§ **WHAT IS EXPECTED**
Return the lines below in which the string "computer" occurs.

---------- RECORDS PROVIDED

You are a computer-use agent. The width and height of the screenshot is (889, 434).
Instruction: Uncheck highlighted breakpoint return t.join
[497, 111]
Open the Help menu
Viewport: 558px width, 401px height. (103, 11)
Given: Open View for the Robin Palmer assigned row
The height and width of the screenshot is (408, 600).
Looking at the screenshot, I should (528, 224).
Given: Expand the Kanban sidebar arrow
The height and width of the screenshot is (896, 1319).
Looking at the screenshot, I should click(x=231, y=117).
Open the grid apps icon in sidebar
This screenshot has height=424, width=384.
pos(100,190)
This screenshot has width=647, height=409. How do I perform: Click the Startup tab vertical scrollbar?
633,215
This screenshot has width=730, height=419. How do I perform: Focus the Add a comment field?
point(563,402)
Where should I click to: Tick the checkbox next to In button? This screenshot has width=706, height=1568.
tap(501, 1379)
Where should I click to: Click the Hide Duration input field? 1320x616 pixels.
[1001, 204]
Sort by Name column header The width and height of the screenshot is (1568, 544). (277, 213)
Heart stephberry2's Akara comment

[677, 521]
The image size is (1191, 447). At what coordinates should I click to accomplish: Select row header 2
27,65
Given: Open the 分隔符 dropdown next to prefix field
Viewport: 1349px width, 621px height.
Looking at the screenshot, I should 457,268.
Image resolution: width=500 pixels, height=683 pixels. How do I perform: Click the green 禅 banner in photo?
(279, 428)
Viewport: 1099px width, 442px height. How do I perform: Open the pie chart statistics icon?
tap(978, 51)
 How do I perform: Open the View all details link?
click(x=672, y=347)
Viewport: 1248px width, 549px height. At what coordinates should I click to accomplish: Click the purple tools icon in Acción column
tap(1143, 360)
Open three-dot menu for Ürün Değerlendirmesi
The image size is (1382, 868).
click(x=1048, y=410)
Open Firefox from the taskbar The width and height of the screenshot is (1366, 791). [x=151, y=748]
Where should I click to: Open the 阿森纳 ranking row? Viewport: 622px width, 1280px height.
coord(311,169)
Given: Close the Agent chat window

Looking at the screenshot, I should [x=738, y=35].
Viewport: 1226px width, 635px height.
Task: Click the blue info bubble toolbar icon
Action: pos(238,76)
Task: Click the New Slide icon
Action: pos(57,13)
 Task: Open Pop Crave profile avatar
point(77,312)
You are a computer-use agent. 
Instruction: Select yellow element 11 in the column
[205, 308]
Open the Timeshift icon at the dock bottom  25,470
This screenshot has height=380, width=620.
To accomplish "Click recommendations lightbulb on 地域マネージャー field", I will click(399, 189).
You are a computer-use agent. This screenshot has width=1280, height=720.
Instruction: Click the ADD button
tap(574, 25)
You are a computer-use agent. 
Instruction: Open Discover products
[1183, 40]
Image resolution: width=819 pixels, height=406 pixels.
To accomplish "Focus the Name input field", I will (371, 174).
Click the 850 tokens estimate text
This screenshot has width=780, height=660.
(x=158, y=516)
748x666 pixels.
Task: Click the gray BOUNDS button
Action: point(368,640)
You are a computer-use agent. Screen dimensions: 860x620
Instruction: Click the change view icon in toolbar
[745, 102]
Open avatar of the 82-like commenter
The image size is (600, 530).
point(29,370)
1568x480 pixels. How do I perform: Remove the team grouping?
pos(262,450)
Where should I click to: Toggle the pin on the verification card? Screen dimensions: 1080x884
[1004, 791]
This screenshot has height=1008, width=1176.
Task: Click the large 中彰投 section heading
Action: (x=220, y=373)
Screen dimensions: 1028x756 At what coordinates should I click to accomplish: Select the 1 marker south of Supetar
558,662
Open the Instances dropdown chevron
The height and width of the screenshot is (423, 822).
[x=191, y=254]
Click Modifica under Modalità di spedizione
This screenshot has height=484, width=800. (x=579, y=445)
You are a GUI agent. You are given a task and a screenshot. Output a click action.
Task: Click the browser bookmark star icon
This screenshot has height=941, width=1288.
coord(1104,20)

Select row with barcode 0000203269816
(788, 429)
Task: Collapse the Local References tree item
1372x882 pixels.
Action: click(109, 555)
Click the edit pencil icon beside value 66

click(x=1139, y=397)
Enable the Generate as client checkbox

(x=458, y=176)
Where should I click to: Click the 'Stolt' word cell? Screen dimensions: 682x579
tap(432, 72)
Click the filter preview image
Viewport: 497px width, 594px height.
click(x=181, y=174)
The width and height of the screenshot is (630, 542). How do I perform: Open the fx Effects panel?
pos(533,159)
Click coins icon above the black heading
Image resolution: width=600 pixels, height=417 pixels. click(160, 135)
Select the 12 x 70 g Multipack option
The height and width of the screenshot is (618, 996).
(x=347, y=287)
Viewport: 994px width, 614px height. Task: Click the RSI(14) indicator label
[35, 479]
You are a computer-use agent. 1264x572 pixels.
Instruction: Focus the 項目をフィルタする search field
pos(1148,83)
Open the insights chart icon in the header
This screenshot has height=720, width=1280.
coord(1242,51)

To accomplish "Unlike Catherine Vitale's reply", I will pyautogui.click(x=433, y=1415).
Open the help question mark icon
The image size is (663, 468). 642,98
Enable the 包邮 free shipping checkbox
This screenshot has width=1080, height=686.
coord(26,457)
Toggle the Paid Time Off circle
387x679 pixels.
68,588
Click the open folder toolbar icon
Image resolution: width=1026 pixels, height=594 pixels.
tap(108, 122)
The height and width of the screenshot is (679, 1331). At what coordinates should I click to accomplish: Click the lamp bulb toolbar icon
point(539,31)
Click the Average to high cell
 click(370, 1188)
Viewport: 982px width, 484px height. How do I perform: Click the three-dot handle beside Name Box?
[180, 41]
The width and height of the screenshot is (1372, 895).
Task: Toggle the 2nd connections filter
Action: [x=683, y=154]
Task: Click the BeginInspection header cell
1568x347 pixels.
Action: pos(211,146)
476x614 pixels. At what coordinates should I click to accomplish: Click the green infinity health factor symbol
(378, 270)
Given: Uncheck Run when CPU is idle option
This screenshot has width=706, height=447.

--------------------

§ **EXERCISE RESPONSE**
You are a computer-use agent. The width and height of the screenshot is (889, 434).
You are a computer-use agent. 
You are a computer-use agent. This screenshot has width=1280, height=720.
You are a computer-use agent. 
You are a computer-use agent. Screen dimensions: 860x620
You are a computer-use agent. 1264x572 pixels.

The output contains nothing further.